Gas purchase contract commitments are based on market prices that vary with gas commodity indices. The amounts disclosed reflect index prices that were in effect at December 31, 2004.

On January 4, 2005 Terasen Gas terminated an operating lease for a certain building and paid $49.4 million to acquire the related building. Accordingly, payments related to this operating lease are not included in the above table. Effective January 4, 2005 the building is included in property, plant and equipment and has been included in Terasen Gas’ rate base revenue requirement for 2005.

In prior years, TGVI received non-interest bearing, repayable loans from the Federal and Provincial governments of $50 million and $25 million respectively, in connection with the construction and operation of the Vancouver Island natural gas pipeline. The government loans are repayable in any fiscal year after 2002 and prior to 2012 under certain circumstances and subject to the ability of TGVI to obtain non-government subordinated debt financing on reasonable commercial terms. As approved by the BCUC, these loans have been recorded as a government grant and have reduced the amounts reported for property, plant and equipment. The Company anticipates that all of the repayment criteria may be met in 2005 and, if met, will result in an estimated repayment of $5.8 million of these loans in 2005. As the loans are repaid and replaced with non-governmental loans, plant and equipment and long-term debt will increase in accordance with the approved capital structure, as will the rate base used in determining rates. The amounts are not included in the obligations in the table above as the amounts and timing of repayments is dependent upon the approved RDDA recovery each year and the ability to replace the loans with non-government subordinated debt financing on reasonable commercial terms.


Page 39



Terasen Inc.

NOTES TO CONSOLIDATED FINANCIAL STATEMENTS

(Tabular amounts in millions of Canadian dollars, except where stated otherwise, restated as per Note 2)
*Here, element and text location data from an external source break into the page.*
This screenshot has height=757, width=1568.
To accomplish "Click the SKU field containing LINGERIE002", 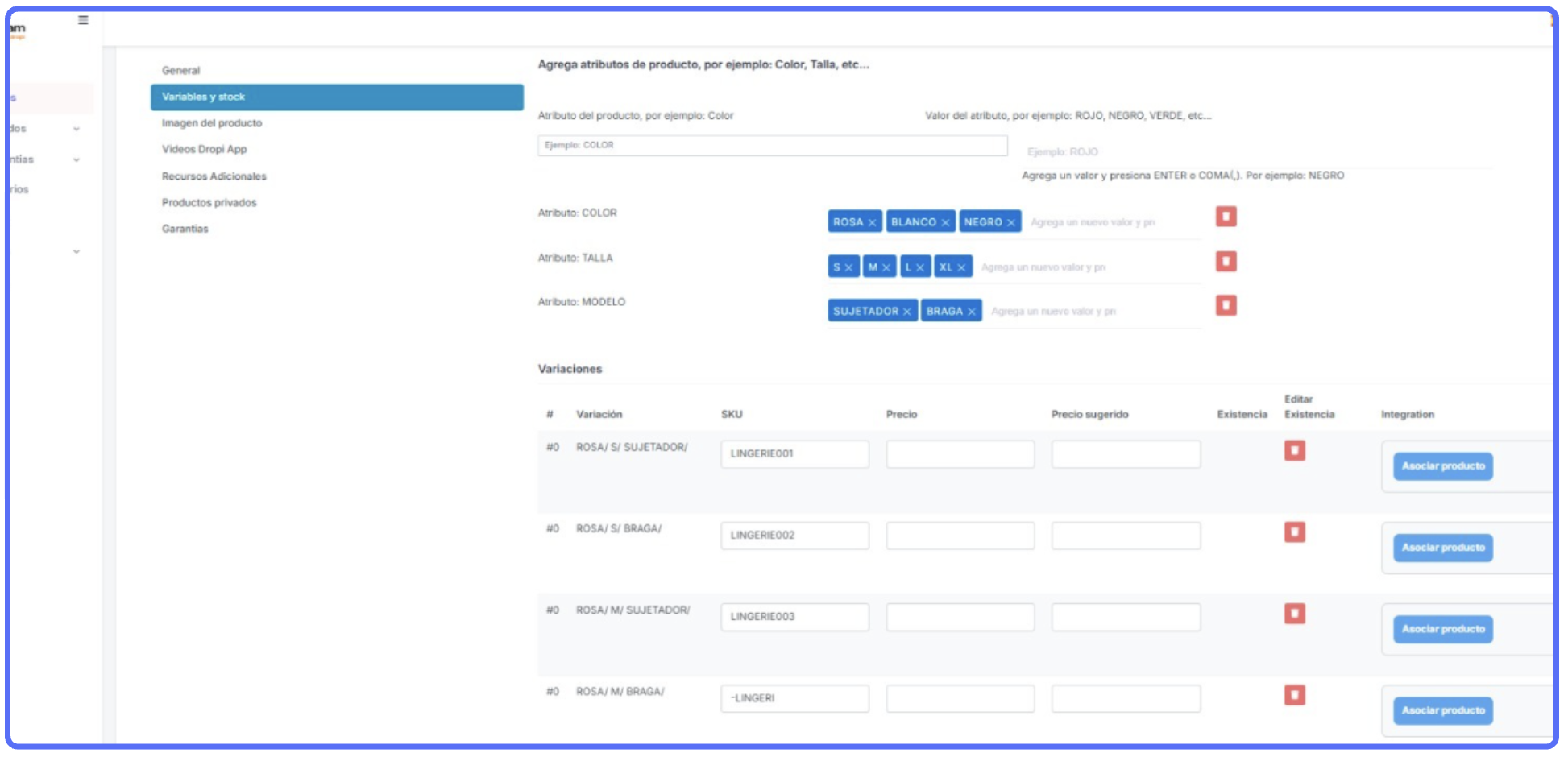I will pyautogui.click(x=794, y=536).
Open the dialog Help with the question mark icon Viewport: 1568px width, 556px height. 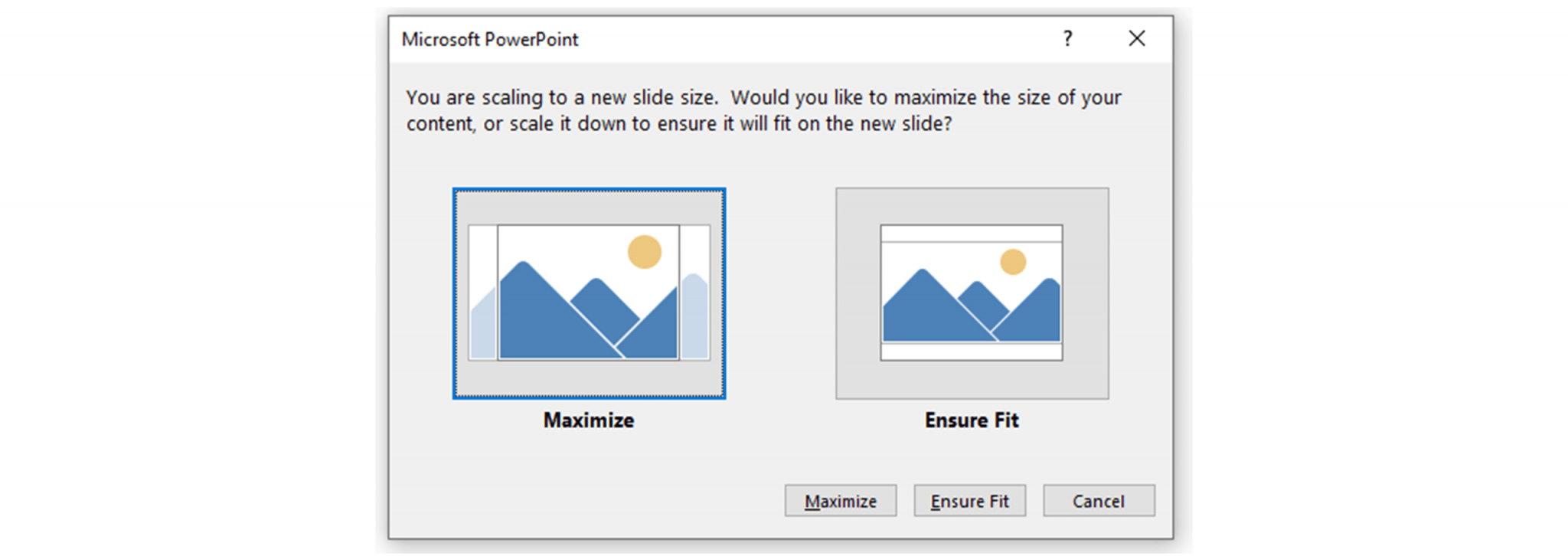coord(1068,38)
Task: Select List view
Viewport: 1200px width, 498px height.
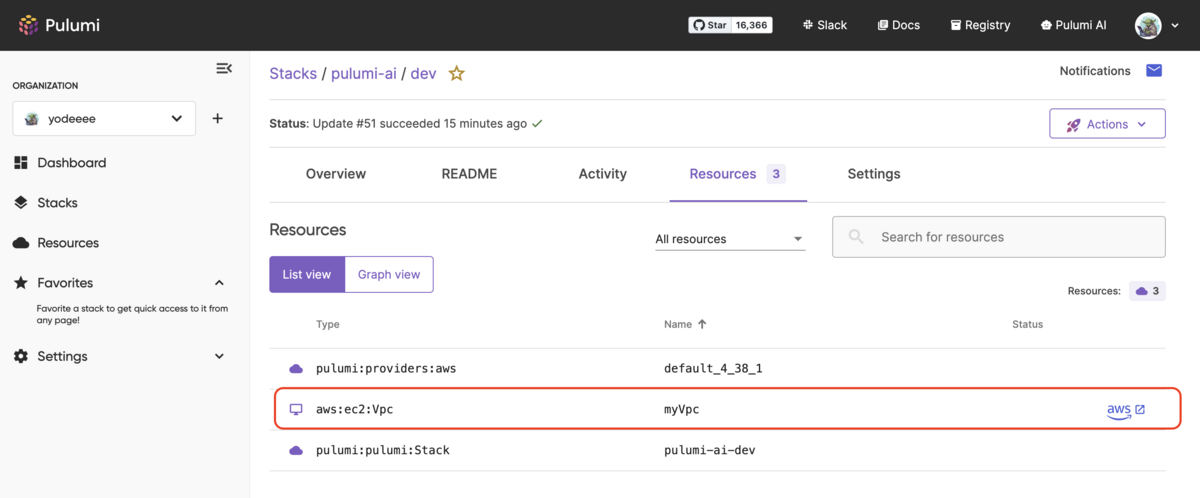Action: click(307, 274)
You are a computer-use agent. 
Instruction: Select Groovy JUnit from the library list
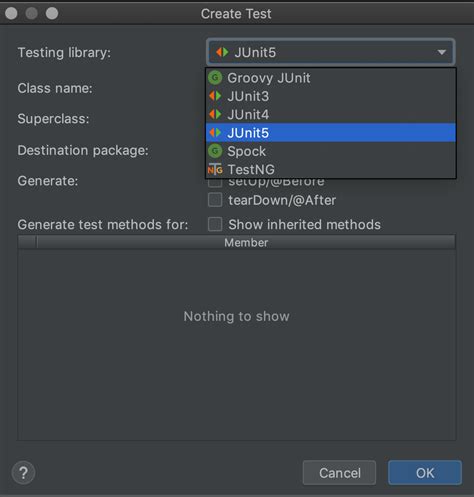click(x=331, y=78)
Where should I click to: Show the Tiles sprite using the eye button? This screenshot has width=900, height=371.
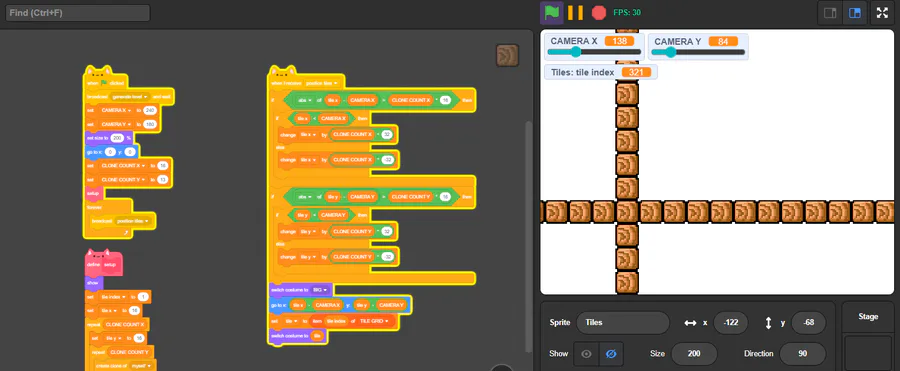(586, 354)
YEARS ENDED DECEMBER 31, 2004, 2003 AND 2002





18.

COMMITMENTS & CONTINGENCIES (CONTINUED)

A number of claims and lawsuits seeking damages and other relief are pending against the Company. Management is of the opinion, based upon information presently available, that it is unlikely that any liability, to the extent not provided for through insurance or otherwise, would be material in relation to the Company’s consolidated financial statements.

19.

GUARANTEES

The Company has, for a fee, arranged for the issuance of a letter of credit in the amount of US$13.4 million on behalf of co-investors in the Express System to fund the Debt Service Reserve Account required under the Express System’s trust indenture. The letter of credit is subject to annual renewal. If the letter of credit is drawn upon, the Company will have recourse to the co-investors, major Canadian pension funds.

The Company has, for a fee, provided indemnities with respect to performance bonds issued on behalf of Clean Energy in the amount of US$7.2 million. These performance bonds secure construction projects undertaken by Clean Energy, and have expiry dates of one year from the date of issue.

20.

SUBSEQUENT EVENT

(a)

On February 1, 2005, Corridor issued $150 million principal amount of unsecured debentures, Series A, maturing February 2, 2010 at an interest rate of 4.24%, and $150 million principal amount of unsecured debentures, Series B, maturing February 2, 2015 at an interest rate of 5.033%. The proceeds were used to repay a portion of Corridor's outstanding commercial paper. Concurrently with this financing, Corridor replaced its credit facility due November 21, 2006 with a new credit facility with annual renewal provisions. Corridor's commercial paper will accordingly be classified as short-term debt prospectively.

(b)

On August 1, 2005, the Company announced an agreement with Kinder Morgan, Inc. (“KMI”) for the acquisition by KMI of all of the outstanding shares of the Company. The transaction is subject to various regulatory approvals and the approval of the Company’s shareholders. The transaction is expected to close by the end of 2005 and would result in the Company becoming a wholly-owned subsidiary of KMI pursuant to a statutory plan of arrangement.